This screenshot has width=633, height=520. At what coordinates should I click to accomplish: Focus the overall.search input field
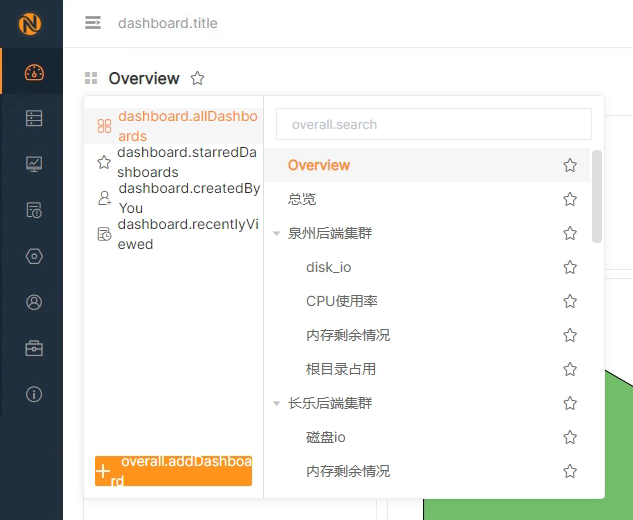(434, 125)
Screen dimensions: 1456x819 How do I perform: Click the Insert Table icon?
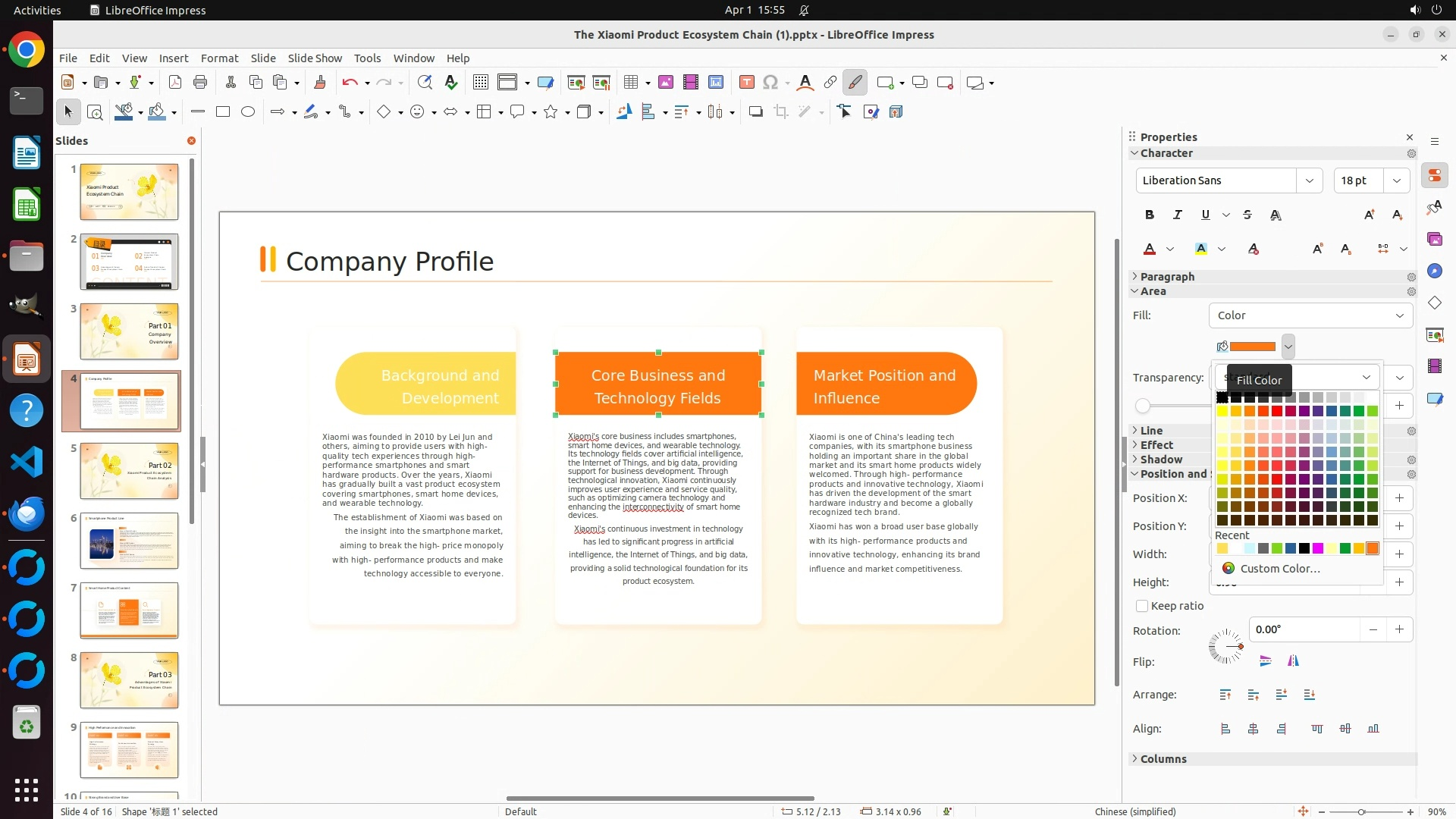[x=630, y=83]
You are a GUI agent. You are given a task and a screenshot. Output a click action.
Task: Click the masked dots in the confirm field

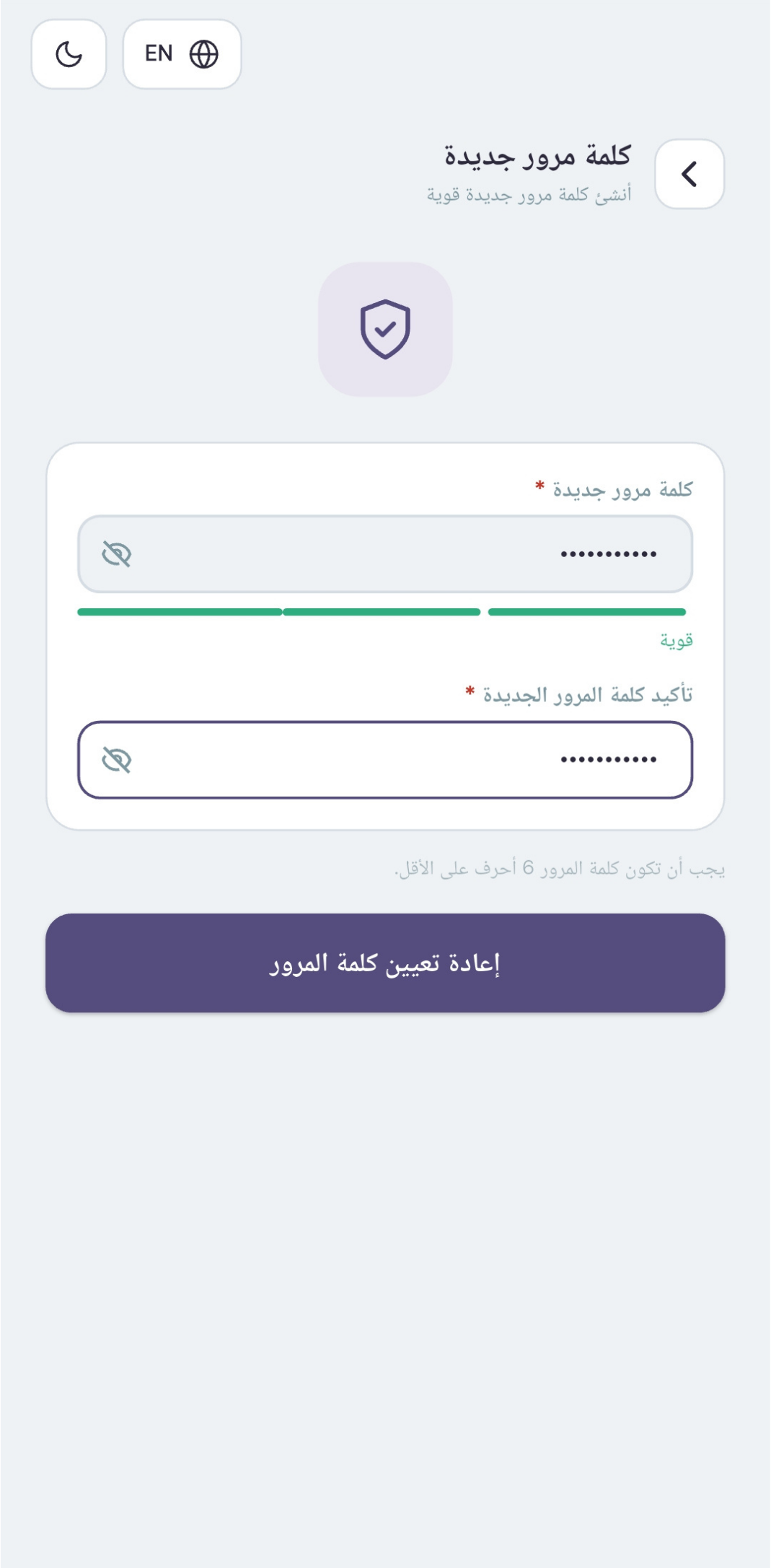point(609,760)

• To do:
Pull the text lines from all three records above and reproduce them word for word, leaving out the pictures.

• Complete output:
This screenshot has width=633, height=520. At what coordinates should I click to accomplish: Focus the overall.search input field
(434, 125)
Screen dimensions: 1456x819 How do I perform: Click the Insert Table icon?
[x=630, y=83]
You are a GUI agent. You are given a task and a screenshot. Output a click action.
Task: Click the masked dots in the confirm field

point(609,760)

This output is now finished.